In a world where queer people are constantly politicized, our love becomes an act of protest. I know this intimately — as a queer, nonbinary person in an interracial relationship, I often feel caught between worlds. The gaze from both sides can be suffocating. But I practice what transformative justice has taught me: that love is not escapism; it’s evolution.

Our liberation won’t come from winning debates. It will come from reimagining belonging — from refusing to let hatred define the borders of our hearts.

bell hooks wrote that “love is an action, never simply a feeling.” For me, loving the South means holding it accountable while still believing in its capacity to heal. It’s standing on red clay ground and saying: I belong here too.

What Deserves More Attention

We need more stories that center the intersections — the queer Black farmer, the trans coal miner’s kid, the Appalachian artist making protest art in a church basement. The federal and corporate powers profit off division, but our shared struggles — poverty, loss, hope — are where solidarity lives.

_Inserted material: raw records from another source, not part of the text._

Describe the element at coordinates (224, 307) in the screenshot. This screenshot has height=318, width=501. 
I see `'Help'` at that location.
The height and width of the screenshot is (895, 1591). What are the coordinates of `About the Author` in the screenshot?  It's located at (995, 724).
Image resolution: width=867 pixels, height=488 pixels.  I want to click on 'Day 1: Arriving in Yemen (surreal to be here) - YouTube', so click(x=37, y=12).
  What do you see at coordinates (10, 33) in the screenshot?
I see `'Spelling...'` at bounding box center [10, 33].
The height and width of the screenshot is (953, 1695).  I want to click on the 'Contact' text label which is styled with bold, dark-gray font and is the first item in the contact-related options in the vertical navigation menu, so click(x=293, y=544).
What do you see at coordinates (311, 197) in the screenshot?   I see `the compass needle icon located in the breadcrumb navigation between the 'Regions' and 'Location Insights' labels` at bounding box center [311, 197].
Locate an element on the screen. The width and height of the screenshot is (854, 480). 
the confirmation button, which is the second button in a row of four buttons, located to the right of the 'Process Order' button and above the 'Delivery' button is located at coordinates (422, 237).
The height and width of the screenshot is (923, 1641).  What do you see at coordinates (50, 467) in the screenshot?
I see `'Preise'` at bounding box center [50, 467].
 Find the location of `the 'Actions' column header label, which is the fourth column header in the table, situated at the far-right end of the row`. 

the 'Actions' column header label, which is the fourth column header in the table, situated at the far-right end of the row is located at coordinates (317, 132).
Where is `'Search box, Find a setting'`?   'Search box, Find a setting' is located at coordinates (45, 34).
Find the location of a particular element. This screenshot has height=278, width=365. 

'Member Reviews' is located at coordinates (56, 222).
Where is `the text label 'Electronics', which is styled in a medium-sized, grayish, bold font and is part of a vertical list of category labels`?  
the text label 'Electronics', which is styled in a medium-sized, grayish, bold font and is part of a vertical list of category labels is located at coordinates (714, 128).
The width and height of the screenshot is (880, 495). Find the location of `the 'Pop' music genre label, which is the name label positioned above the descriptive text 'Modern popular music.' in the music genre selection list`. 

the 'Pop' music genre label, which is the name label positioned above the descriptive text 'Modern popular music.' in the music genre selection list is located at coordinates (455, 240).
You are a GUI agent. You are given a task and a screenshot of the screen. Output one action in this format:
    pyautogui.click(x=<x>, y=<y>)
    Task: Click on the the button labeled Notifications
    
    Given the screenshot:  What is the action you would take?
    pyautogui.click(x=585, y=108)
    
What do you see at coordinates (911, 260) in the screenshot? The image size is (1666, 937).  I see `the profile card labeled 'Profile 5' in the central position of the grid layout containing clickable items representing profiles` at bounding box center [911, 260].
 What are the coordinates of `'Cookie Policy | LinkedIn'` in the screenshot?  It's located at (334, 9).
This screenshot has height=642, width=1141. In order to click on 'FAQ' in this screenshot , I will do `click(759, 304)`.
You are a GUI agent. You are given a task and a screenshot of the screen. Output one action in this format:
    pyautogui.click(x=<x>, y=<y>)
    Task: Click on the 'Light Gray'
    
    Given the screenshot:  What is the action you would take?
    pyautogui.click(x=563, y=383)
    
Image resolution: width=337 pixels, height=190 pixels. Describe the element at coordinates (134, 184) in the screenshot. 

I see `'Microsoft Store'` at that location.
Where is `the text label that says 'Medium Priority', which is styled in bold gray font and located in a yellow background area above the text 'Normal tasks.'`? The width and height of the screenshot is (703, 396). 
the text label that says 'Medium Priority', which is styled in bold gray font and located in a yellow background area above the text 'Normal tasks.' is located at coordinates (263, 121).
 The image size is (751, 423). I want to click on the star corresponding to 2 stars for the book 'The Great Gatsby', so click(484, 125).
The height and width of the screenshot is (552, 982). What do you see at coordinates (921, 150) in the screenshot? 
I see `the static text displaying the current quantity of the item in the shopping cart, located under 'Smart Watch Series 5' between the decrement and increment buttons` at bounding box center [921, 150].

It’s time to name capitalism as the system that benefits from our separation. The same forces that deny queer rights also deny fair wages and healthcare. The same wealth that funds political hate is built on our labor. Our power has always come from community, from remembering that we are the beating heart of this country — not its problem, but its pulse.

 

A Love Letter to the South

I don’t write this out of anger. I write this out of devotion. The South taught me how to survive, but queerness taught me how to live — how to love without apology. My hope is that we continue to create spaces where these two lessons intersect: the fierce endurance of the South and the radical tenderness of queer life.

To be queer here is to live like an outlaw — not outside the law, but beyond its limits. It’s to look at the mess of our history and decide that we are still worthy of belonging. It’s to believe, as Orville Peck once sang, that there’s beauty in the shadows.

This is my love letter to the South: not blind, not easy, but honest. I love this place enough to demand it become what it could be — compassionate, collective, and free.

Author bio: My name is Sophia Lee (they/she), a queer, Black multiracial Southern writer and community advocate based in Louisville, Kentucky. With a background in social justice and over five years in grassroots organizing and content creation, my work explores identity, desire, trauma, and radical healing. I hold an MA in Social Justice & Community Organizing and am currently pursuing a PhD in Transformative Social Change.